Researchers have long understood that students enjoy using calculators simply because they're electronic devices, but Samson pointed out that they can also be used as a tool for improving students' self-esteem in math classes.
"It's a little like playing chess," he explained. "You cannot learn to play chess unless you actually play it, but the big limitation is that you can practice only by letting yourself being humiliated. But if you use an electronic chess game, no one knows if you're playing badly. It's the same with QAMA: Only the calculator knows if your estimate was declined. This induces the students to try much harder because they can do it on their own."
Samson came to Calit2 to develop the calculator at the invitation of Paul Yu, a professor of Electrical and Computer Engineering (ECE) at UCSD, who had read Samson's book and saw the value in his approach to teaching math. While at the institute, Samson worked with ECE undergraduate Ricky Huang to install the ready software into a hand-held prototype for QAMA (which, when pronounced phonetically, also means "how much" in Samson's native Hebrew).
With Huang volunteering his time (often well into the early morning hours), the team required only six weeks to complete the prototype. It was finished on a Friday, four months to the day after Samson arrived in the U.S. from his home in England. By the following Monday, the units were being tested out in the classroom.
"If I would have stayed in England, this would have never happened so quickly," notes Samson, who said he has so many patents in his name he's "lost count."
"When a new idea comes up in most places outside the U.S., it's regarded as a potential nuisance, whereas here its regarded as a priority, an opportunity. My colleagues here were not only prepared to do develop QAMA, they were keen to do so. I'm certain that if I had come to the U.S. earlier, this calculator would already been on the market.
"The collaboration I received at Calit2 — there are no words to describe it. And it's gotten such a good reception at UCSD. Frieder Seible (the dean of UCSD's Jacobs School of Engineering) has said he would like to see this calculator be the only one that could be used at UCSD, beginning today!"
Altogether, Samson and Huang created 22 copies of QAMA, which are written in C programming language and were fashioned from iPAC hand-held devices leftover from Calit2's Wireless Internet Information System for Medical Response in Disasters (WIISARD) project. Samson says the greatest challenge was creating a compact estimation algorithm that would prepare a reasonable tolerance for any calculation.

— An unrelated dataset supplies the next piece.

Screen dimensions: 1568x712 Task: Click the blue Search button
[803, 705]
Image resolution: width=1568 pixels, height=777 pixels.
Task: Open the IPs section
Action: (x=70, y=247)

QAMA is also incredibly cost-effective: Each device costs approximately $5 when mass-produced, and the estimation feature can be turned off at will, allowing QAMA to be used like a traditional calculator (this functionality can be prevented in the classroom, however).
So what's the next step in the evolution of QAMA? "
"World domination," says Huang.
"To put it simply, we're hoping that this will do more for math education than anything else out there," Samson concluded. "We've proven that the students like it; the next step is to get this in the hands of every kid in the world."